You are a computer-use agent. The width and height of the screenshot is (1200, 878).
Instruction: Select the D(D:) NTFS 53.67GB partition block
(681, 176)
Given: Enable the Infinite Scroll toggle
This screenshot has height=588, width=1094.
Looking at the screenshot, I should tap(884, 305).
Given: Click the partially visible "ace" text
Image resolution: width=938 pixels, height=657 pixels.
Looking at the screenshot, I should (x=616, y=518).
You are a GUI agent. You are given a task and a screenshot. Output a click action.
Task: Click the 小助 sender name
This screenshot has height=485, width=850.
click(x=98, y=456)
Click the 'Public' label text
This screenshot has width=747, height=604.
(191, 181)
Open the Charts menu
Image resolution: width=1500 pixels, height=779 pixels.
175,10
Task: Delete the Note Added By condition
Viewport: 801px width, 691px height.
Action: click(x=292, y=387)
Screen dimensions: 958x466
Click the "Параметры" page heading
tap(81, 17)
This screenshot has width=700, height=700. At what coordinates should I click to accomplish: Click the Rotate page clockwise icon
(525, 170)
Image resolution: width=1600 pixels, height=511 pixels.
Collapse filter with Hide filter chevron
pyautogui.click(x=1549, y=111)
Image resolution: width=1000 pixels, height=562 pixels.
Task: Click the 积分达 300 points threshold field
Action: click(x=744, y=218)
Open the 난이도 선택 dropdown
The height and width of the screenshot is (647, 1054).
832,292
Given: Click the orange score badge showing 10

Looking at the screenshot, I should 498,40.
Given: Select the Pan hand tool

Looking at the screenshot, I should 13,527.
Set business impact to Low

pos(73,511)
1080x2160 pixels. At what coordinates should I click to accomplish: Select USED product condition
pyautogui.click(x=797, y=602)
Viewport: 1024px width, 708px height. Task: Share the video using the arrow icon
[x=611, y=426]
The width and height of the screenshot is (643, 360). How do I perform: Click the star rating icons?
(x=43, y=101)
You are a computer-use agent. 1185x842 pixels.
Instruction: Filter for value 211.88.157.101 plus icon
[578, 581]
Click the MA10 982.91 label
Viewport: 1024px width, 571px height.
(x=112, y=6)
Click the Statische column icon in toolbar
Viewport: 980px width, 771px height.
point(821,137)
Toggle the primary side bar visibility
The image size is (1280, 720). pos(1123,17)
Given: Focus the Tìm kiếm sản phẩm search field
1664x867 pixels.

☆ ☆ ☆ ☆ ☆ ☆ ☆

Report how many lines above contain the string "label". Please write the number only.

WRITTEN SOLUTION → 2